I am currently studying and experimenting the input-output methodology. It is a 1930's method based on national accountings that allows to measure the interindustry flow of good and services.
Currently, I am experimenting it on the french economy. More precisely, I wish to measure the direct and indirect impact of the state-funded renewable energy funding scheme (the state buys renewable energy at a fixed price to producers since it is not currently competitive on the electricity market, as regards to to nuclear electricity production)
I want to measure the direct growth of the industry and the indirect growth of the associated industries that is created by the investment in the said industries due to this funding scheme.
I know how much production from 4 sectors is needed to install 1Gw of renewable electricity production capacity and I know how many Gw are installed each year since 2006.
Now my question aims directly at the input-output table that is provided by the National Institute of Statistics and Economic Studies. It is an extremely serious state-owned institution and I have no doubt that the information (the table) they provide is accurate.
But I have a problem since my calculator ( the R software) returns the information that the table that I must use to execute the calculs is singular. And since the formula that I have to use is the following :
x = [I-A]^-1 . f
... by definition, if this [I-A] matrix is singular, it has no inverse.

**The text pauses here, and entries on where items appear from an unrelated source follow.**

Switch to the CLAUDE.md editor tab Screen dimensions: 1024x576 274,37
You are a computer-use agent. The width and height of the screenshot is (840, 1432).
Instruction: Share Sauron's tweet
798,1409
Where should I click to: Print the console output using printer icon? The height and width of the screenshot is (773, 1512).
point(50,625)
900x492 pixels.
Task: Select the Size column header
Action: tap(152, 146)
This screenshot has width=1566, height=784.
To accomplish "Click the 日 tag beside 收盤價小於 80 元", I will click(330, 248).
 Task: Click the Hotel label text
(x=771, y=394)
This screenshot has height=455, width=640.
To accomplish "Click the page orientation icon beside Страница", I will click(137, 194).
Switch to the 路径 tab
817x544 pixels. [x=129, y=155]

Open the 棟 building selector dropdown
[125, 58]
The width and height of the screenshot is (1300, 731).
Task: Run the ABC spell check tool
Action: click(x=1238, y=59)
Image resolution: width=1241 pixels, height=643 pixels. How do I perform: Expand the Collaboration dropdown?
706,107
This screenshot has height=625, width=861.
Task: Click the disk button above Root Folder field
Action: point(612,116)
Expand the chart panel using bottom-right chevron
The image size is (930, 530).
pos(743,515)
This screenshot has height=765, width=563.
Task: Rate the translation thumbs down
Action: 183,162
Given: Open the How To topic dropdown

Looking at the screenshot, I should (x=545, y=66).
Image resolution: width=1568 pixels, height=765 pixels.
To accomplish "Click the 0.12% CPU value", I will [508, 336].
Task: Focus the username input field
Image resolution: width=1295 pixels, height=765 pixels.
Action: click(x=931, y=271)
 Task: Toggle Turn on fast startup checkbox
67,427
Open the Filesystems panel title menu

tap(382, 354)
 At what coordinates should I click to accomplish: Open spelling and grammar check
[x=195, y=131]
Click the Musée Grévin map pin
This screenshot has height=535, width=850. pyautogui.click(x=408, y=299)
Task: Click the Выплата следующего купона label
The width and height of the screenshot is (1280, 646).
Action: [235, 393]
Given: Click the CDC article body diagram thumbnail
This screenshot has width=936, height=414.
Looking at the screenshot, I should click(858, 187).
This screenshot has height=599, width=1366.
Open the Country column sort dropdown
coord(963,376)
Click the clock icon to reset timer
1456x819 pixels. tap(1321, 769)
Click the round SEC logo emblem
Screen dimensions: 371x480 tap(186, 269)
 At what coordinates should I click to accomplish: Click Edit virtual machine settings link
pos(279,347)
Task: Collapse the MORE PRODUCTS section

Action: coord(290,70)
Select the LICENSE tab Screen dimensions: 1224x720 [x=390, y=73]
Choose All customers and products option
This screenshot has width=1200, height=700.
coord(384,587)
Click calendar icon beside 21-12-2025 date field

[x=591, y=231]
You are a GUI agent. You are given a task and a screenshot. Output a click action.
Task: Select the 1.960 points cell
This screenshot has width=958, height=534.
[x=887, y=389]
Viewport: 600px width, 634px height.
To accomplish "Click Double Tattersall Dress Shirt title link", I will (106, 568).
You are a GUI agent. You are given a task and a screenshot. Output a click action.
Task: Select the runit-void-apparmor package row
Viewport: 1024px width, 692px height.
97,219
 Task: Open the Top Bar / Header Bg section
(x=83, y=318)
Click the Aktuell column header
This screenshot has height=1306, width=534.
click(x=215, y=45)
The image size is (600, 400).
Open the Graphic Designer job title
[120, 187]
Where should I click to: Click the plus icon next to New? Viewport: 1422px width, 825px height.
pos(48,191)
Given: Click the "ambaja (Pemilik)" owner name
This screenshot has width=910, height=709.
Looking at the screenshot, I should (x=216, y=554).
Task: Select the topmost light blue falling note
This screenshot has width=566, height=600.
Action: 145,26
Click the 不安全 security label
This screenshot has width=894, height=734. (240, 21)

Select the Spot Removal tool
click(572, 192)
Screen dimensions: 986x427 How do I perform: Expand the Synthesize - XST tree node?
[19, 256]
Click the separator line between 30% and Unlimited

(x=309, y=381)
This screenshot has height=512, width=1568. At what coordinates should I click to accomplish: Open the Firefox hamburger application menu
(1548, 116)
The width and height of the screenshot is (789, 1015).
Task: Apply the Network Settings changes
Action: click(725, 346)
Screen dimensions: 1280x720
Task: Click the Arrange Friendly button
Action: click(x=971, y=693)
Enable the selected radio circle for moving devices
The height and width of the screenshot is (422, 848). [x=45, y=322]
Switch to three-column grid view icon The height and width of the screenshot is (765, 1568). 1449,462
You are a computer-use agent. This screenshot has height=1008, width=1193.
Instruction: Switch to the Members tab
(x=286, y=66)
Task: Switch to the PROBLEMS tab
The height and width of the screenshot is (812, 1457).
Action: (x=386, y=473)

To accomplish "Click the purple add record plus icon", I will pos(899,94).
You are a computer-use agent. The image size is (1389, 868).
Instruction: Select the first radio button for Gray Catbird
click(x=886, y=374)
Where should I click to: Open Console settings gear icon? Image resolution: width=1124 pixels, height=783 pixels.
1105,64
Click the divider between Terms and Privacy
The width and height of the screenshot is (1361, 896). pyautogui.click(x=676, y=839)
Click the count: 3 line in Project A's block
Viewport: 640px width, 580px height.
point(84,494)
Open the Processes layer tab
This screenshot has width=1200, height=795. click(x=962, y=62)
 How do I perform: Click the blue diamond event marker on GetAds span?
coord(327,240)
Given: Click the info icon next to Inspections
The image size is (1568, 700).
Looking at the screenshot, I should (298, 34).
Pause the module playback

And that is exactly my problem : my calculator returns a message error that prevents me from get through the calculus : " objet is exactly singular : the determinant of the matrix (the leontiev inverted matrix) is zero on the last line, which means that the inversion calculs cannot be opérated. Any idea of the cause ?
NB : to obtain that matrix, I first created an A matrix of technical coefficients by dividing the original input-output table from INSEE by the total production of each branch. This way, each cell of the A matrix of technical coefficients shows how much of any input is needed in euro for the production of one euro of total output.
Hope someone can direct me toward the answer, best regards.